Binasının adı 'zeytin', sırada 'incir' var
DEPARK Sağlık, önce 'Nar' grup olarak ifade edilen 10 adet konteynırın sağlık yerleşkesine kurulmasıyla resmen faaliyete başlıyor. Sonra buna DEU İnciraltı Yerleşkesindeki, 3 bin metrekarelik alanda kurulan 'Zeytin' isimli bina ekleniyor. 'Zeytin' binasında, 42 ofis, 2 toplantı salonu, 1 kuluçka merkezi var. Bu binanın 7/24 çalıştığını belirten Özgören, "Zeytin binası Türkiye'nin ilk ve hastaneye entegre tek sağlık ihtisas teknoparkıdır. Burası canlı bir organizma gibidir. Araştırmacılarımız, 7/24 gelip çalışabiliyorlar. Şimdi bir de 'İncir' binası yapacağız" şeklinde konuşuyor.
'Güncele değil geleceğe odaklandık'
"Türkiye'nin ve dünyanın ihtiyaçları nelerdir?" soruları ile çalıştıklarını belirten Prof. Özgören, "Türkiye'nin güncel dertlerine değil, dünyanın varması gereken yere doğru odaklanmış vaziyetteyiz. Türkiyenin içinde zaman kaybetmek yerine , rotamızı dünyada gidilmesi gereken yere doğru kırdık. Bu nedenle ciddi bir şekilde öne geçtik. Uluslararası gerçeği, Türkiye gerçeği ile entegre etmek için çabalıyoruz" diye konuşuyor. Prof. Özgören, yarattıkları ekosistemden kamunun, özel sektörün ve ilgili tüm paydaşların faydalanmasını hedeflediklerini sözlerine ekliyor.
'Kişiye özgü tıbbın öncüsü olmak istiyoruz'
Dünyanın artık kişiselleştirilmiş tıbba hazırlandığını belirten Prof. Dr. Murat Özgören, "Gözlükte bunu yapıyoruz, alçılar ayağınıza göre yapılıyor fakat diğer alanların çoğunda yapılmıyor. Yavaş yavaş, örneğin onkolojii ilaçlarında bu gelişmeleri görebiliriz. Biz de iBG-İzmir Merkez Müdürü Prof. Dr. Mehmet Öztürk'ün başkanlığında yürütülen uluslararası bir proje ile yeni nesil yaklaşım kabul edilen kişiye özgü tıbbın öncüsü olmak üzere Avrupa Birliği ve Türkiye'deki program ve projeleri yürütüyoruz. Kişiye özgü tıp alanında öncü olmak istiyoruz. Kişiye özgü ilaç geliştirmek için çalışıyoruz. Hastaya özgü tedaviyi yapabilir olmamız lazım, dünya buna hazırlanıyor. Yoğun yol alıyoruz. Bunun temellerini attık" ifadelerini kullandı.

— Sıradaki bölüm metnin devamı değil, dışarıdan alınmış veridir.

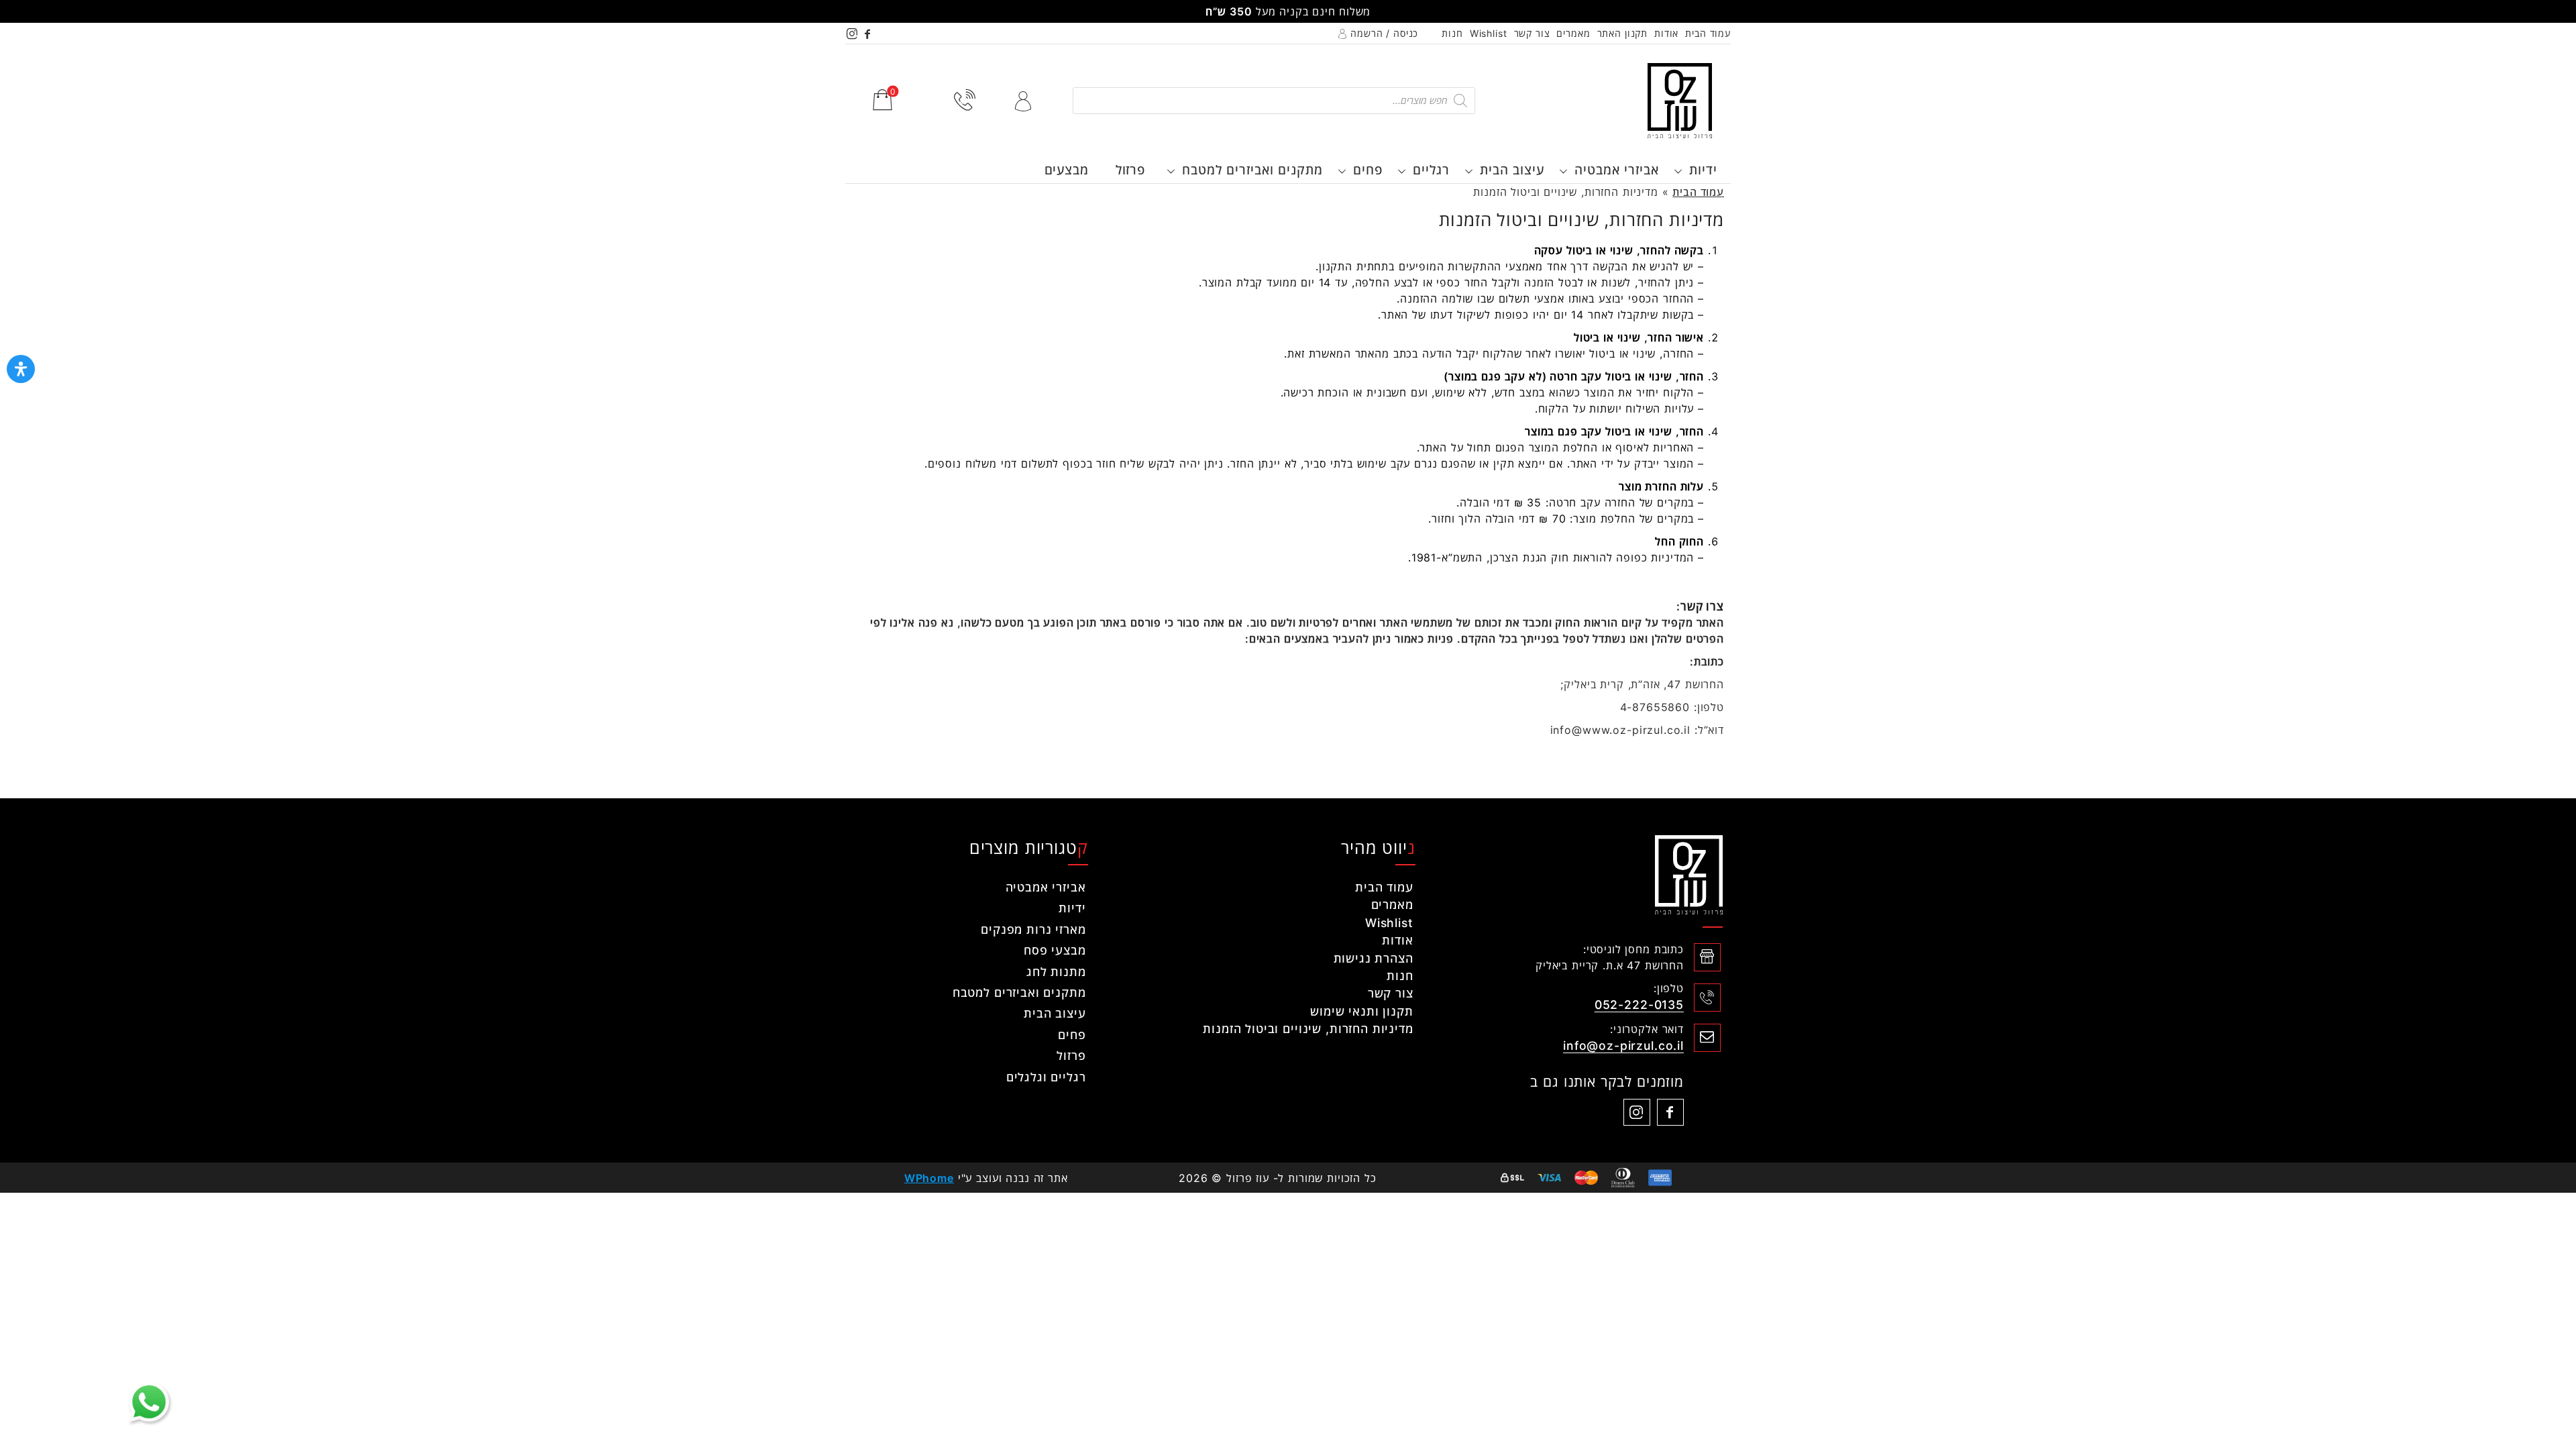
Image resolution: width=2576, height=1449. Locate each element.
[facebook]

NOBEL ÖDÜLLÜ PROF. DR. AZİZ SANCAR DA BİZİMLE BİRLİKTE...
Bünyelerinde İzmir Uluslararası Biyotıp ve Genom Enstitüsü'nün (iBG İzmir) bulunduğunu belirten Prof. Dr. Murat Özgören, "iBG-İzmir moleküler biyoloji, genetik, tıp, eczacılık, biyo-mühendislik ve bilgisayar mühendisliği gibi pek çok bilim alanını çatısı altında barındıran, Türkiye'nin en büyük yaşam bilimi araştırma kompleksine sahiptir. iBG İzmir'in 20 kişilik bir yönlendirme kurulu var. Bu kişilerin arasında Nobel ödüllü Prof. Dr. Aziz Sancar gibi pek çok değerli bilim insanı bulunuyor. Bu hocalarımız burada aktif çalışıyorlar" diye konuştu.